By theorem "Majorities are Independent of Irrelevant Alternatives", 
(x,y) ∈ Maj(1).  Since (x,y) ∈ Maj(1)\Aff(1), (x,y) must be 
inconsistent with Aff(1).  Therefore, by theorem "Minimal Inconsistent 
Set (1)" there must exist P₂ ⊆ Aff(1) ∩ Precede(x,y,1) such that P₂ is 
a minimal set with which (x,y) is inconsistent.  We can represent P₂ as 
{(a₁,a₂),(a₂,a₃),...,(a_j-1,a_j)} where a₁ = y and a_j = x.  Since f(1) = c, 
it follows that c is not second in any pair in Aff(1).  Therefore, 
by theorem "Minimal Inconsistent Set (3)" no pair in P₂ involves c.  
Thus P₂ ⊆ Pairs(B(2)).  By theorem "Consistency Maintained (2)", 
Aff(2) must be internally consistent.  Therefore, since (x,y) ∈ Aff(2) and 
(x,y) is inconsistent with P₂, there must exist (z,w) ∈ P₂\Aff(2).  Since 
(z,w) ∈ Aff(1)\Aff(2), this implies (z,w) ∈ P.  Since (z,w) ∈ Pairs(B(2)) 
and (z,w) ∈ Precede(x,y,1), by theorem "Precedence is Independent 
of Irrelevant Alternatives" (z,w) ∈ Precede(x,y,2).  But this 
contradicts 3.2.1, so case 3.2.3 is impossible.

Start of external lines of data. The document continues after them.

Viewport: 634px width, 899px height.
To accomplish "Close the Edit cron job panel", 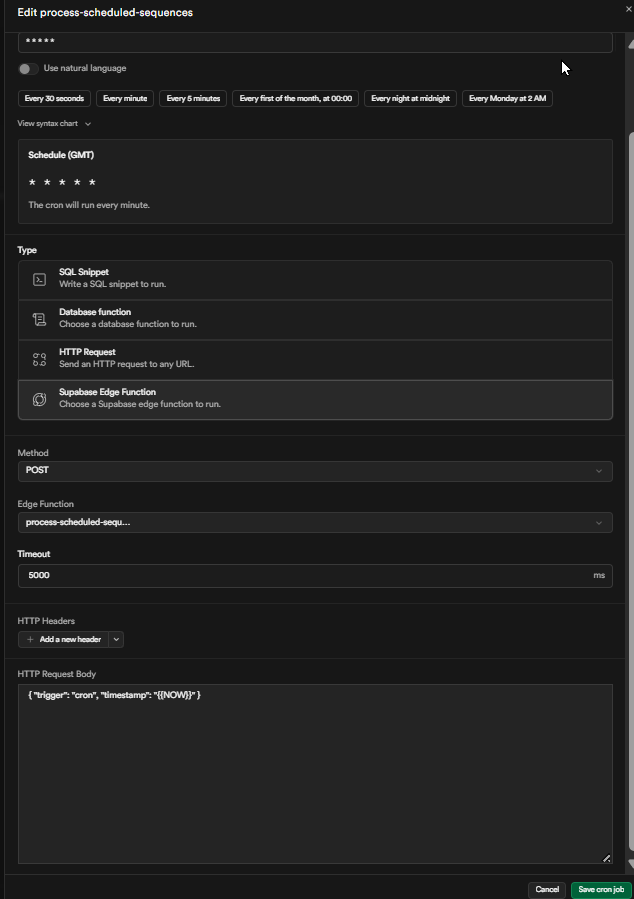I will point(628,9).
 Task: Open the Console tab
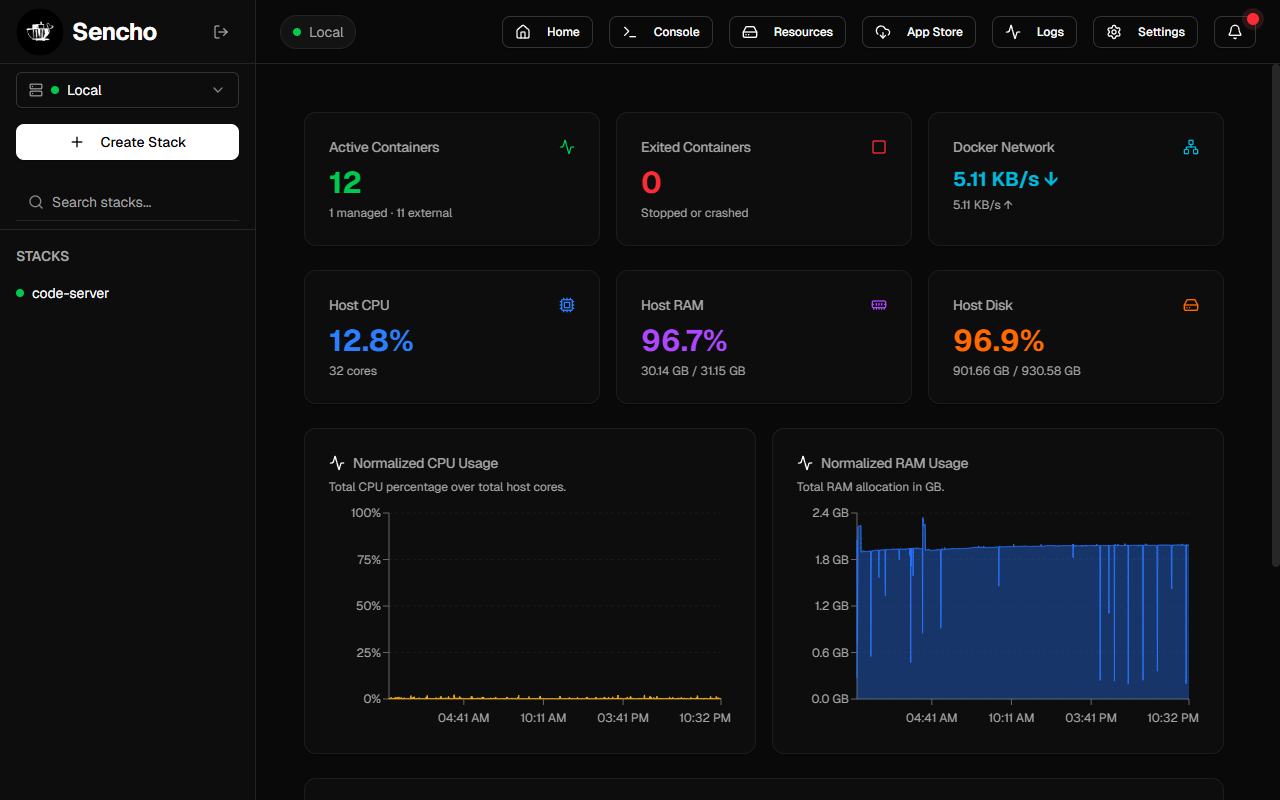[x=661, y=32]
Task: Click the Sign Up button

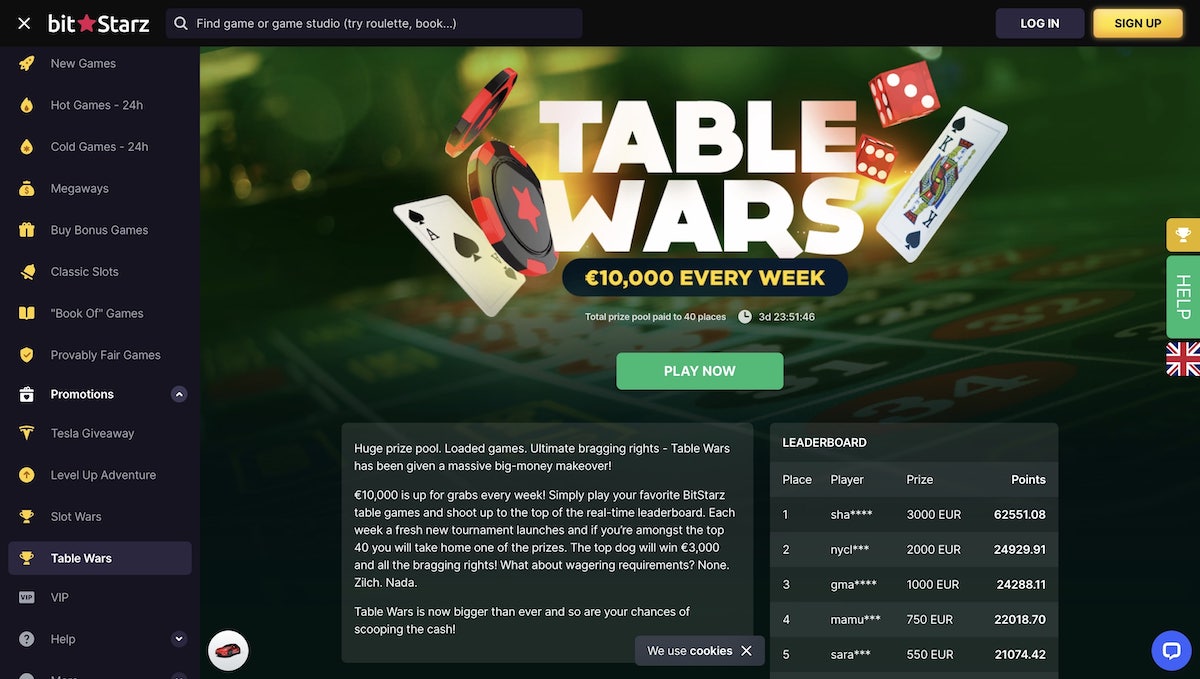Action: pyautogui.click(x=1137, y=23)
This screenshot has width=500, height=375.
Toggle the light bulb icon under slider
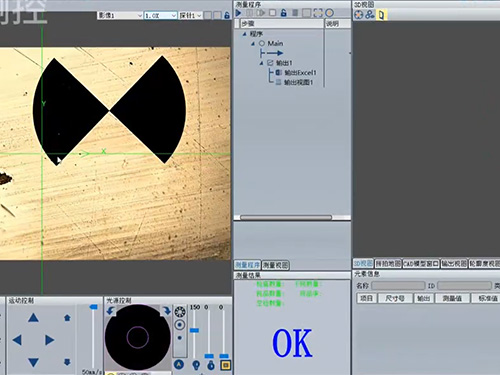tap(196, 365)
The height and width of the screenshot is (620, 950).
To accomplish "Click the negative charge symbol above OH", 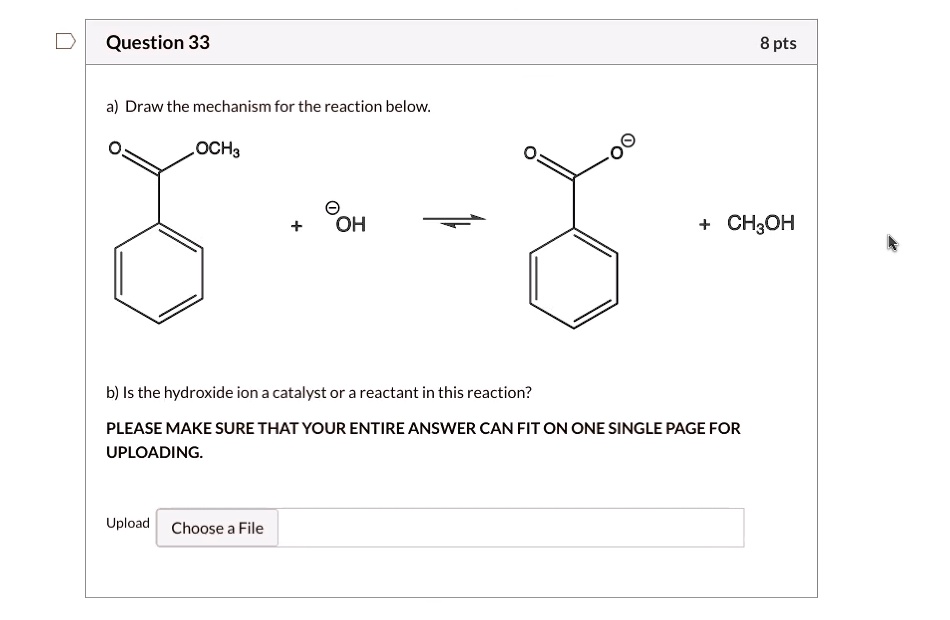I will [332, 208].
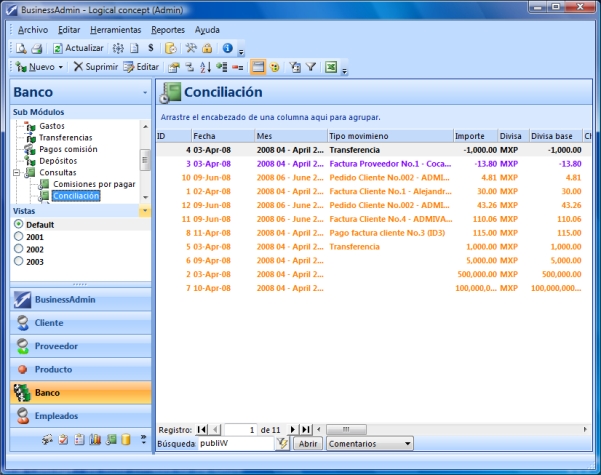Click the Excel export icon

[329, 67]
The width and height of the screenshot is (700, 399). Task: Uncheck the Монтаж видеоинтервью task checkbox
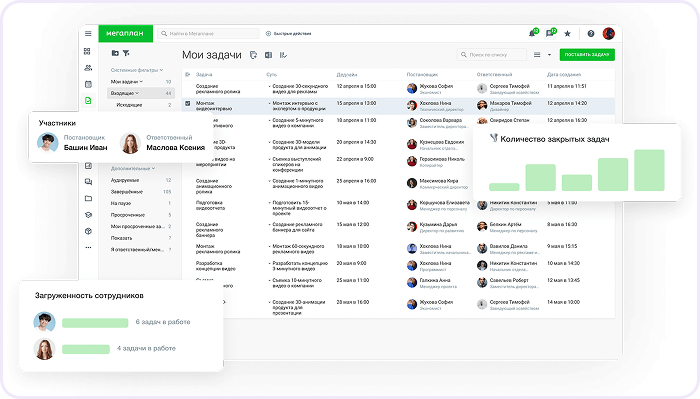pyautogui.click(x=188, y=103)
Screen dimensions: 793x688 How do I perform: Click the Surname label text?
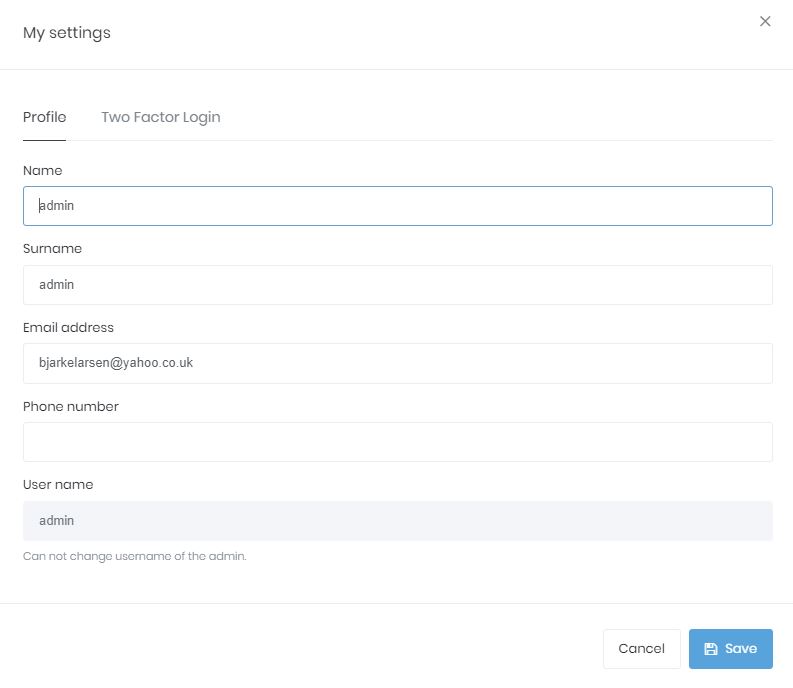(x=52, y=249)
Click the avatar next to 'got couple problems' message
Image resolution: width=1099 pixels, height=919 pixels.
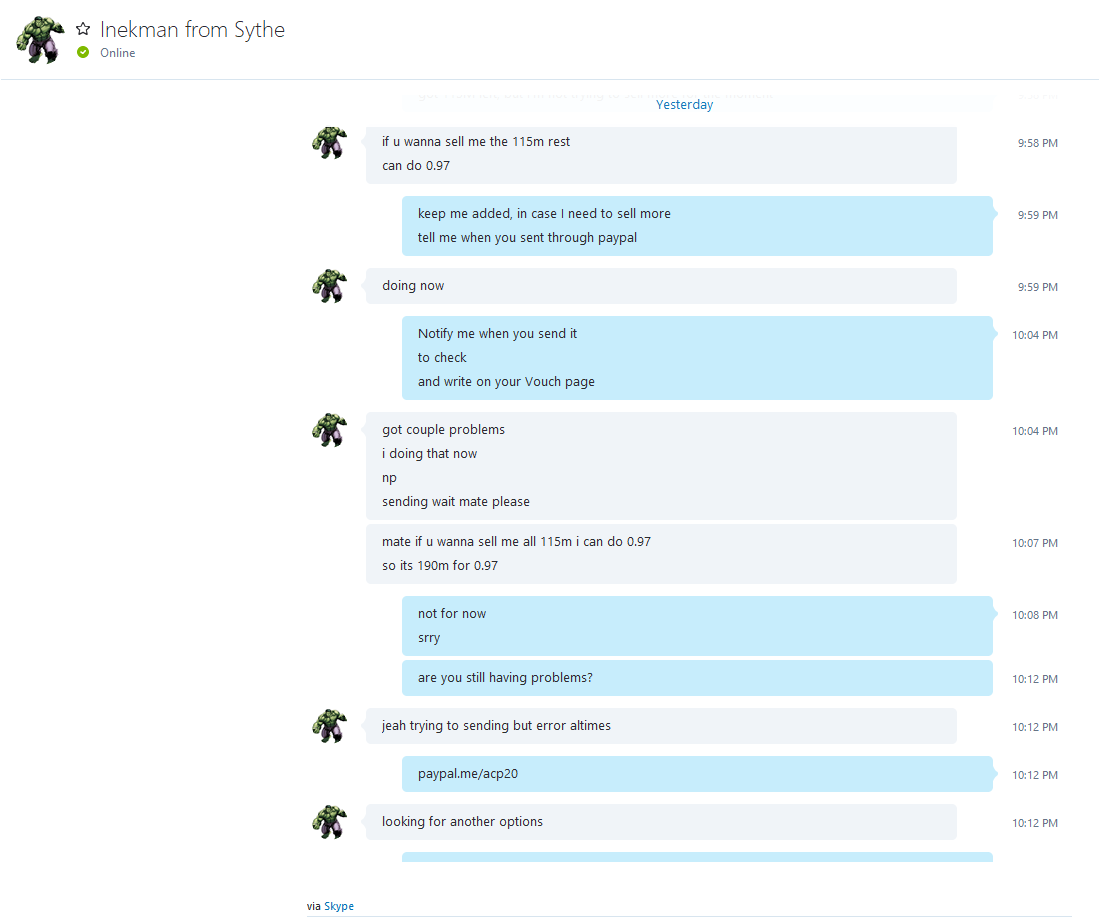tap(329, 430)
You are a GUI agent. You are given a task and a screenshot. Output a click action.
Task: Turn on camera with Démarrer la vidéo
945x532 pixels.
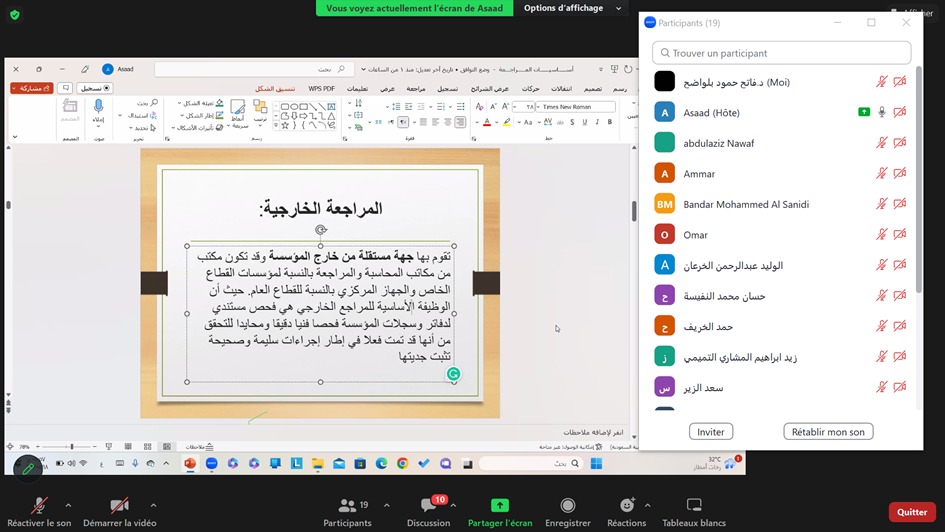pyautogui.click(x=119, y=506)
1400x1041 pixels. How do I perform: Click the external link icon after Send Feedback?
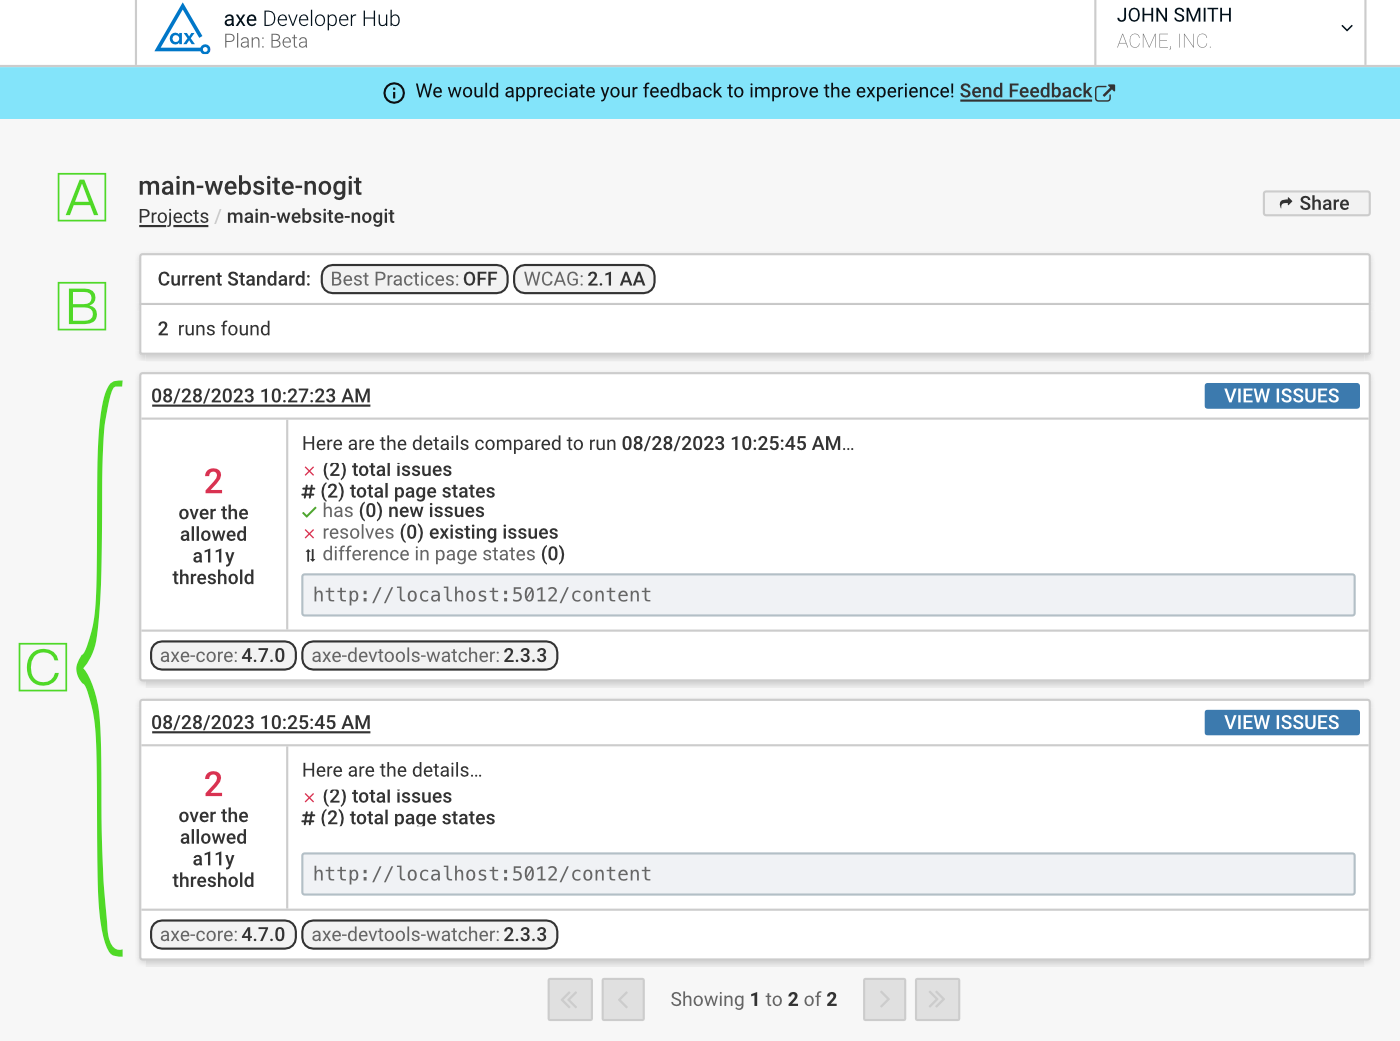pyautogui.click(x=1105, y=93)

Since both cases are impossible, the contrary assumption cannot hold, 
establishing (a,b) ∈ Aff(2).  Thus 3.2 is established.  

It follows by induction on 3.1 and 3.2 (by relabeling A = B(k), R = R(k), etc., 
incrementing k by 1 each iteration) that (a,b) ∈ Aff(k) for all k ∈ {1,2,...,#A} 
such that a ∈ B(k).  This implies f(k) ≠ b for all k ∈ {2,3,...,#A} such 
that a ∈ B(k).  It follows that R_s ranks a over b.  Thus 3 is established.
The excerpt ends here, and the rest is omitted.